Limitations & Future Work

  1. Computational cost: Simultaneously maintaining the generator, fake model, teacher model, and discriminator incurs substantial memory overhead.
  2. Selection of \(\lambda\) in IDA: Although \(\lambda\) close to 1 is generally sufficient, the optimal value may vary across models.
  3. Intermediate point sampling strategy in ISG: Current uniform sampling could be replaced with adaptive selection of more informative intermediate points.
  4. Only 4-step generation is evaluated: The effectiveness of 1-step or 2-step distillation remains unknown.
  5. Dependence on training data: A high-quality LAION subset is required, and the impact of data quality on distillation performance has not been thoroughly analyzed.

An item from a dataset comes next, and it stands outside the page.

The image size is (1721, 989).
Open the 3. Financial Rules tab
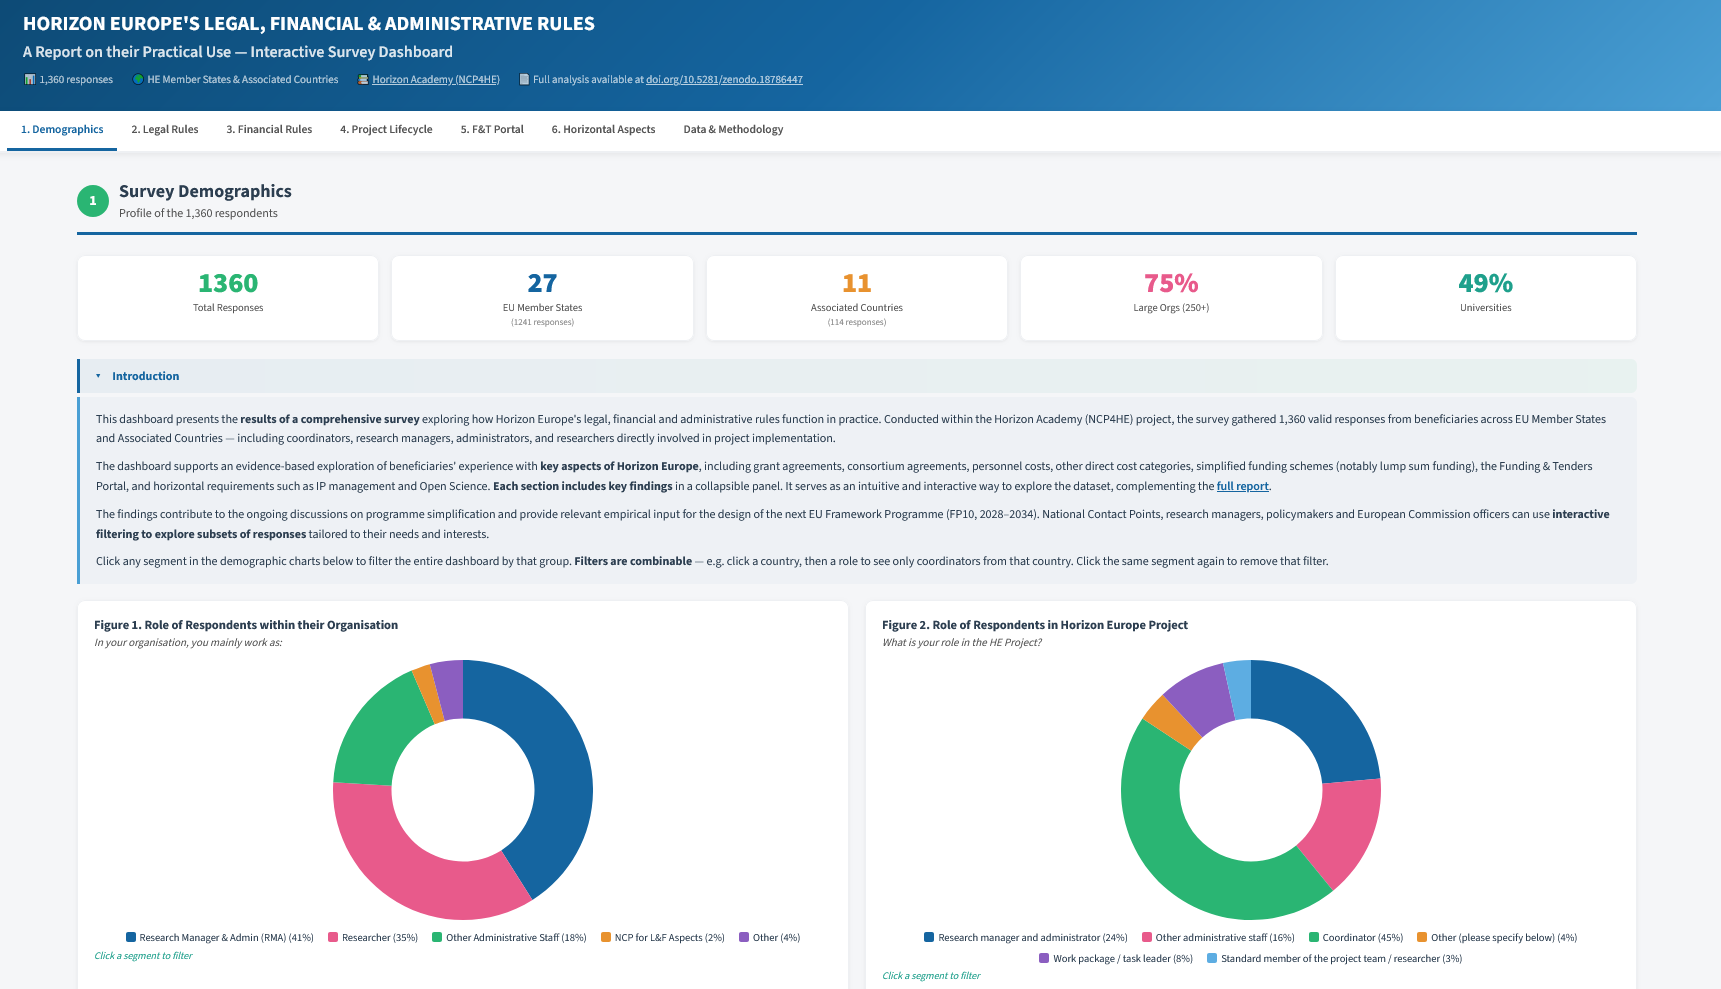click(x=269, y=129)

  • A direct extension and breakthrough of DMD/DMD2: Identifies that the core bottleneck of the DMD framework lies in fake-generator distribution tracking.
  • Connection to RayFlow: Both address timestep importance, but ISG offers a more elegant solution.

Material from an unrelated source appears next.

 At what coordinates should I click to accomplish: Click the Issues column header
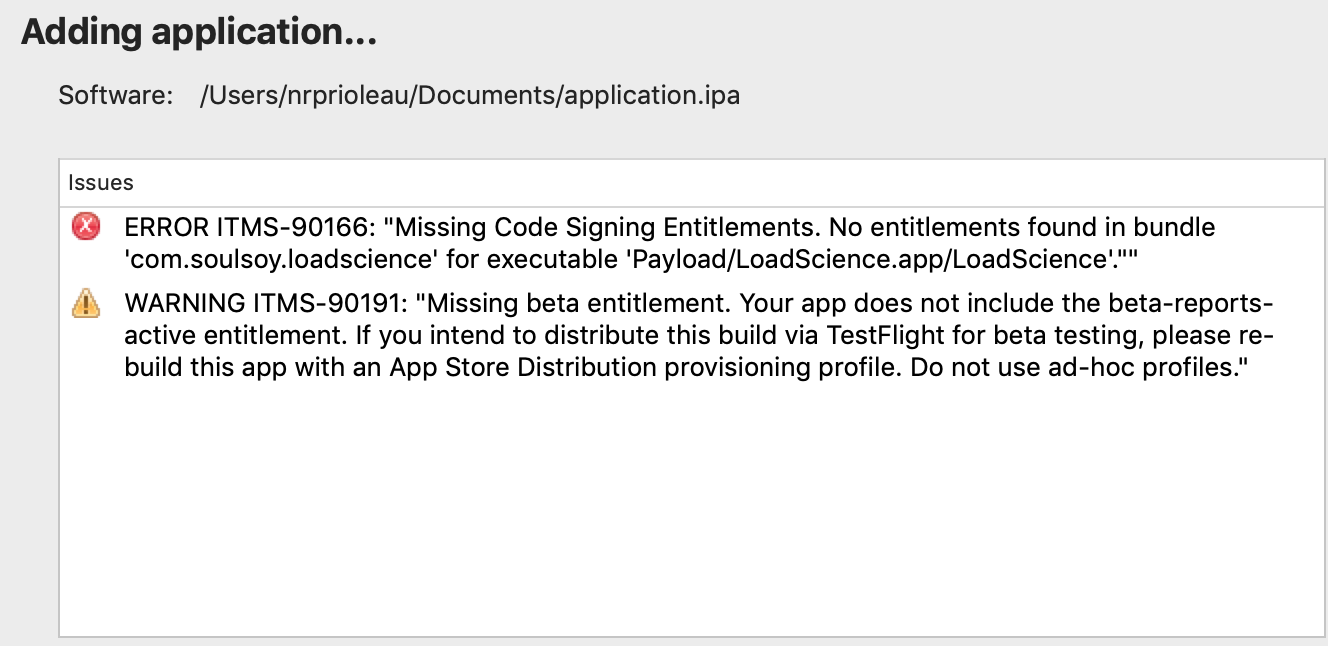pyautogui.click(x=101, y=183)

  • Broader implications for distillation: The IDA concept (proximal alignment of internal distributions) may be applicable to other min-max distillation frameworks.
  • Comparison with Consistency Models: These represent two orthogonal distillation paradigms; the DMD family demonstrates stronger advantages on large models.

Rating

  • Novelty: ⭐⭐⭐⭐ — Both IDA and ISG have clear theoretical motivation and practical value, though the overall contribution is an incremental improvement over DMD2.
  • Experimental Thoroughness: ⭐⭐⭐⭐⭐ — Three models of different scales and architectures, multiple benchmarks (COCO-5K / GenEval / T2I-CompBench), and thorough ablations.
  • Writing Quality: ⭐⭐⭐⭐ — Problem analysis is clear, though the method description is notation-heavy.
  • Value: ⭐⭐⭐⭐⭐ — Directly addresses a practical bottleneck in large-scale flow model distillation with immediate implications for industrial applications.